Case Study: Social Media Campaigns Outperform Banner Ads for Driving Quality Web Traffic

Large brands like the ones we work with typically include social media marketing as part of a much larger marketing mix, as they should. They frequently run TV ads, banner ads, PR programs, pay-per-click, print ads, out of home, event marketing and more.

As budgets for social media marketing increase, one valid exercise in determining performance is to benchmark performance against other marketing activities in which you invest. We recently analyzed two campaigns we did last year for one of our clients (left unnamed here) and compared it to the performance of banner ads, an area where this client typically invests significant resources.

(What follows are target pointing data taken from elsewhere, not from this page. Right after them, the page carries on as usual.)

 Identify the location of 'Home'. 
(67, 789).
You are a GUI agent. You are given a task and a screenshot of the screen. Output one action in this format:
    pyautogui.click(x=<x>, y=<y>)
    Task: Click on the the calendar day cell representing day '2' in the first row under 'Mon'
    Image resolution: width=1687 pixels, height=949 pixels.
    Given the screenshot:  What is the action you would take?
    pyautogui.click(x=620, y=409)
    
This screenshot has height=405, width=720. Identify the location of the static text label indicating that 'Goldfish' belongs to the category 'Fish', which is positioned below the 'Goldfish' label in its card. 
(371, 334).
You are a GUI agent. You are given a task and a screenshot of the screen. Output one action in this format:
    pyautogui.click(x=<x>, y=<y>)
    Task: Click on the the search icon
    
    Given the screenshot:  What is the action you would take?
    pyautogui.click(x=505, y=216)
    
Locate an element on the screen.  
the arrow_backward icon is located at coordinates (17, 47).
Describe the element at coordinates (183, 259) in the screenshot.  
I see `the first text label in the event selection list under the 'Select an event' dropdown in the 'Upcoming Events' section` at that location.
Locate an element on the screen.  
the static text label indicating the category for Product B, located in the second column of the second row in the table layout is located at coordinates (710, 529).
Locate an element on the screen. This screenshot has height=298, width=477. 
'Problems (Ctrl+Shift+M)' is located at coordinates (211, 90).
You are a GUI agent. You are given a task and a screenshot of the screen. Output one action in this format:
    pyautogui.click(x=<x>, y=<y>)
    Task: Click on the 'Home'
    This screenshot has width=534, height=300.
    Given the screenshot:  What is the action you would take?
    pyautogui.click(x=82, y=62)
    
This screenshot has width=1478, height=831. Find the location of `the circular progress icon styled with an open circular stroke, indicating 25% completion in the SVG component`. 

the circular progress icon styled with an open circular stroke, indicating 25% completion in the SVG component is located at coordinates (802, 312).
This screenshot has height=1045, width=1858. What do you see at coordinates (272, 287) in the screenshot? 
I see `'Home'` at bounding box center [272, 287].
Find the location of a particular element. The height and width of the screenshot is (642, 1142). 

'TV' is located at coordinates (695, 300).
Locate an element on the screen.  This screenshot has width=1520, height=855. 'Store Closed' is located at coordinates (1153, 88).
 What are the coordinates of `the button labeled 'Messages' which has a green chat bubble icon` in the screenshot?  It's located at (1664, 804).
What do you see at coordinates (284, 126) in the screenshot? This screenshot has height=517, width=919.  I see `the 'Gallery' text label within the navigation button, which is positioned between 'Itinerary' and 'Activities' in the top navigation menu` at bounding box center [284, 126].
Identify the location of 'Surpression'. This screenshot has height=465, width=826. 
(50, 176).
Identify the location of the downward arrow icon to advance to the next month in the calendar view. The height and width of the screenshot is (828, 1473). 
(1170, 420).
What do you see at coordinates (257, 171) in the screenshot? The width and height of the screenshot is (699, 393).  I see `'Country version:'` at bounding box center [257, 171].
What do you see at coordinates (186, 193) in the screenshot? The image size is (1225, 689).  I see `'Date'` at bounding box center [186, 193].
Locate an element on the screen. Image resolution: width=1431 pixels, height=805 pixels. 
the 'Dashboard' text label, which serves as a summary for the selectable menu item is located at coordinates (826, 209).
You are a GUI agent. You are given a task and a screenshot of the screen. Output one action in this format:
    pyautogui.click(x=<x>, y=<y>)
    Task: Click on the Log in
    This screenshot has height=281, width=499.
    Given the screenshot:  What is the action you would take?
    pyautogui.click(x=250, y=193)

A few points to note here:

  • In each example, the banner ads and social campaigns were trying to drive quality web traffic to the same place. However, the two examples shown drove to different websites.
  • Neither campaign was attempting to drive to e-commerce. If they had, we would have been able to measure sales, which would have been nice.
  • To be as balanced as possible, each example pulled the first month of a campaign, even if the campaigns (ad or social) ran over several months.
  • In each case, we roughly calculated “net new visitors” by looking at visitors above the non-campaign site average, which was fairly consistent when no campaigns were activated.
  • This was a retrospective analysis, meaning we looked back after the fact to measure the performance, in part as a way to allocate resources for the next year.
  • The banner ad budget was part of a larger advertising budget and the social media campaign budget was part of a larger social media marketing budget.

Example One: Social Contest versus Banner Ads

In this first case, the client ran banner ads (produced and designed by another agency) to promote a specific product. Several months later, we ran a social contest that drove traffic to the same site while promoting the same product. Here are the results.

As you can see, in this campaign, social media marketing outperformed banner ads by 6.5x in terms of the cost per visitor. Not only that but by common metrics of visitor quality, the visitors coming to the site through the social campaign were more engaged than visitors from display ads. We’ve seen this “engagement multiplier” in many of our campaigns over the years.

Banner ads did have higher goal conversion rates (the goal in this case was to reach a key page on the site indicating high product interest), but social drove many more total goal conversions. This makes sense because banner ads are more direct in working to sell a product, while social campaigns have to engage users in an activity first.

Example Two: Banner Ads versus Social Game with Sweepstakes

Same client, different product, different campaign. This one involved banner ads again done by someone else, then a period of quiet, then a promotion Ignite Social Media did involving a social game in which you could also win prizes. As you’ll see, the investment in banner ads was a lot more significant than the investment in social media marketing (the social campaign budget was less than ¼ of the banner ad campaign budget), but the results favored the social media effort nearly 10 to 1.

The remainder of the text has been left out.